__Exercise aim__.
Can you render each line of the items below as a Markdown table with the columns "Row" and "Line", numbering the rows and leaving out blank lines?

__Data shown__.

□ □ □ □

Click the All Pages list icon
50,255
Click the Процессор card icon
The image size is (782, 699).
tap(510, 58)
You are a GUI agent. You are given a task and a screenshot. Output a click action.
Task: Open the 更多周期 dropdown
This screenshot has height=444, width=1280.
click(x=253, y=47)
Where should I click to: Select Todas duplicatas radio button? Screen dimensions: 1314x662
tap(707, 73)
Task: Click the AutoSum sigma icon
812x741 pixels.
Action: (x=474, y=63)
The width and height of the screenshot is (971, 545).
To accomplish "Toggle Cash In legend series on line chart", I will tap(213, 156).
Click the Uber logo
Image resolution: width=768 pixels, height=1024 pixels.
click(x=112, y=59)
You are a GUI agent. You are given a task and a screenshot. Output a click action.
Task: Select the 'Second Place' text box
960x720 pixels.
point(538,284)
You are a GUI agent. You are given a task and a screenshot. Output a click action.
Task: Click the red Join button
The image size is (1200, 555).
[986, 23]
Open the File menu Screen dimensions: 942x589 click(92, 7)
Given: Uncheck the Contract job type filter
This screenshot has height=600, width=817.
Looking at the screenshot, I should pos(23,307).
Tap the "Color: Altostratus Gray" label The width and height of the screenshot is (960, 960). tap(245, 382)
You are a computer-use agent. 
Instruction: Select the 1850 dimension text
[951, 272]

□ □ □ □

__Exercise answer__.
| Row | Line |
|---|---|
| 1 | Click the All Pages list icon |
| 2 | 50,255 |
| 3 | Click the Процессор card icon |
| 4 | The image size is (782, 699). |
| 5 | tap(510, 58) |
| 6 | You are a GUI agent. You are given a task and a screenshot. Output a click action. |
| 7 | Task: Open the 更多周期 dropdown |
| 8 | This screenshot has height=444, width=1280. |
| 9 | click(x=253, y=47) |
| 10 | Where should I click to: Select Todas duplicatas radio button? Screen dimensions: 1314x662 |
| 11 | tap(707, 73) |
| 12 | Task: Click the AutoSum sigma icon |
| 13 | 812x741 pixels. |
| 14 | Action: (x=474, y=63) |
| 15 | The width and height of the screenshot is (971, 545). |
| 16 | To accomplish "Toggle Cash In legend series on line chart", I will tap(213, 156). |
| 17 | Click the Uber logo |
| 18 | Image resolution: width=768 pixels, height=1024 pixels. |
| 19 | click(x=112, y=59) |
| 20 | You are a GUI agent. You are given a task and a screenshot. Output a click action. |
| 21 | Task: Select the 'Second Place' text box |
| 22 | 960x720 pixels. |
| 23 | point(538,284) |
| 24 | You are a GUI agent. You are given a task and a screenshot. Output a click action. |
| 25 | Task: Click the red Join button |
| 26 | The image size is (1200, 555). |
| 27 | [986, 23] |
| 28 | Open the File menu Screen dimensions: 942x589 click(92, 7) |
| 29 | Given: Uncheck the Contract job type filter |
| 30 | This screenshot has height=600, width=817. |
| 31 | Looking at the screenshot, I should pos(23,307). |
| 32 | Tap the "Color: Altostratus Gray" label The width and height of the screenshot is (960, 960). tap(245, 382) |
| 33 | You are a computer-use agent.  |
| 34 | Instruction: Select the 1850 dimension text |
| 35 | [951, 272] |